» **Given text**:
Stephanie Reed's novel, Across the Wide River, is based on the true story of the Rankin family living along the Ohio River in the 1820s during the heightening tensions between slave owners and abolitionists.  It’s the story of a young boy’s journey to free slaves by helping them on the Underground Railway.  It gives readers a really good feel for the emotional, economical, spiritual and political debate around slavery.  It is a powerful story of faith and courage, as the Rankin family sacrifices to do what is right and challenge others to do what’s right.  It is a story of adventure and risk, as youth and adults navigate hostile communities and the Underground Railroad.  It’s a tale of self-discovery and growing confidence, as young Lowry overcomes the insecurities brought on by his peers to seek his own place in the world.  It’s a story of family and community.  It’s a story of finding ways to fight injustice – finding a way to help others – whether you are 9 or 89 years old.

» **Dataset**:
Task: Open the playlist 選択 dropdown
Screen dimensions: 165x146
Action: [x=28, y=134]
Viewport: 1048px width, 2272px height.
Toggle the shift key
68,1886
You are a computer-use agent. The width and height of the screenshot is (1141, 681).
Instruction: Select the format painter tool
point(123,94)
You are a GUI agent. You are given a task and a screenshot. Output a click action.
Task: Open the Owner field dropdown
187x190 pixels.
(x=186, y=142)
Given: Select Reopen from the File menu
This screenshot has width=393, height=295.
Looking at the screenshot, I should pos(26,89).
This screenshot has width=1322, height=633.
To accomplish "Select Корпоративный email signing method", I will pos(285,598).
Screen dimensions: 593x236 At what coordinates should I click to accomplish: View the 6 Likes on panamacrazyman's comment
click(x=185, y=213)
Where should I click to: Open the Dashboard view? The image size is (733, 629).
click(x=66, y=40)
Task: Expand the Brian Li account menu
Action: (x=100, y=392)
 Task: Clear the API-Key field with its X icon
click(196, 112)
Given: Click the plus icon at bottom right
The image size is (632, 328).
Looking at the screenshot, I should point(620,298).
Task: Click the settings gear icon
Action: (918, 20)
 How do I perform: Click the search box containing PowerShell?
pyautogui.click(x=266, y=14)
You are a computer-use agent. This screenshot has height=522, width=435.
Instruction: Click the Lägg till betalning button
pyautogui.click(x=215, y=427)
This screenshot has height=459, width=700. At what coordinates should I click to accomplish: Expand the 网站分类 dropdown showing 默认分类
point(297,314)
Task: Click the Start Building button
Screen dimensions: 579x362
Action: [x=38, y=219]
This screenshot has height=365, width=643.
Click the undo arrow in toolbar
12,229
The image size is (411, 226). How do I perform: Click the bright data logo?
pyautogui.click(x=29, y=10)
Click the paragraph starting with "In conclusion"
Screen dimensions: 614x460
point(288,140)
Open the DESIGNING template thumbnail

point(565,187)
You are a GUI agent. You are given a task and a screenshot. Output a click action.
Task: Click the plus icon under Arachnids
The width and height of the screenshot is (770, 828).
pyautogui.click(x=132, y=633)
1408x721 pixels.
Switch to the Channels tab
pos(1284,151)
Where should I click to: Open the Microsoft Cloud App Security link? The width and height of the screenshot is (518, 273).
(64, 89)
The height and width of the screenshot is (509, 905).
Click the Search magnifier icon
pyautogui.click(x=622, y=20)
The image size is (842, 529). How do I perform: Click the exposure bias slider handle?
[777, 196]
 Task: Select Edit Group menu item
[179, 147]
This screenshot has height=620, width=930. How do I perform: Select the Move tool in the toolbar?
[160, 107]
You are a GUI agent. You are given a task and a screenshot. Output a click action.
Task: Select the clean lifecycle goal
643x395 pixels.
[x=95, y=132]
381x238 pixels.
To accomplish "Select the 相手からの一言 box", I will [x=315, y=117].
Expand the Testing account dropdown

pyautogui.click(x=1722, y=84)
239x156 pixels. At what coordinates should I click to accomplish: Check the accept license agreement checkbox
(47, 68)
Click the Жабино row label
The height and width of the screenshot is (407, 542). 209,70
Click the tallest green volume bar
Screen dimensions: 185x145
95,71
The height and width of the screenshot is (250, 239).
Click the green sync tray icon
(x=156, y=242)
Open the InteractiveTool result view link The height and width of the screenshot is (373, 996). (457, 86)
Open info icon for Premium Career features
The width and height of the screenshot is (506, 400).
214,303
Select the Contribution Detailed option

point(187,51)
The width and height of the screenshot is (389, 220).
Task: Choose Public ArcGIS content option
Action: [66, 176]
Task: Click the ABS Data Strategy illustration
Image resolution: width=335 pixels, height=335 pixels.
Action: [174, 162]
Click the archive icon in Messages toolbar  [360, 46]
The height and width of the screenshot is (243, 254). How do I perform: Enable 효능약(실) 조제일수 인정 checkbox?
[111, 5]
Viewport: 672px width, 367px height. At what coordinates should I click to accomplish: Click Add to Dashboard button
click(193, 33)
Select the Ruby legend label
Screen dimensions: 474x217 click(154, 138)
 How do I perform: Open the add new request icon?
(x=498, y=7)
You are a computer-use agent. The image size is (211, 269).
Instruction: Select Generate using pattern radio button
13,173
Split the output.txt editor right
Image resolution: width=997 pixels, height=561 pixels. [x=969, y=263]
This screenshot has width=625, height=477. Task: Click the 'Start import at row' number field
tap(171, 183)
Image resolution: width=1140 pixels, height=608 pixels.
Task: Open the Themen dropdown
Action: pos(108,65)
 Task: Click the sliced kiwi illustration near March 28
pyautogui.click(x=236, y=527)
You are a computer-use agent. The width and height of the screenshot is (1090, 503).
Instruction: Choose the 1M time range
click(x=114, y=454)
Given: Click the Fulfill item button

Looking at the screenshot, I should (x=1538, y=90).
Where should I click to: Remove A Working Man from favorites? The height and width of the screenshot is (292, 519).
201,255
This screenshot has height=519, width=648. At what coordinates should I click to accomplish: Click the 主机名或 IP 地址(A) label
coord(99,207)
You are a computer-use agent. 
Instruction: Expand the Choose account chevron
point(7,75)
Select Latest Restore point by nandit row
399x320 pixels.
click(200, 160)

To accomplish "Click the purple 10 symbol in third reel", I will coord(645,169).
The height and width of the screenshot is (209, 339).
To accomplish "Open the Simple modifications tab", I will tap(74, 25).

» **Description of the task**: According to the book review, in which decade does the Rankin family's story take place?

» **Solution for this exercise**: The 1820s.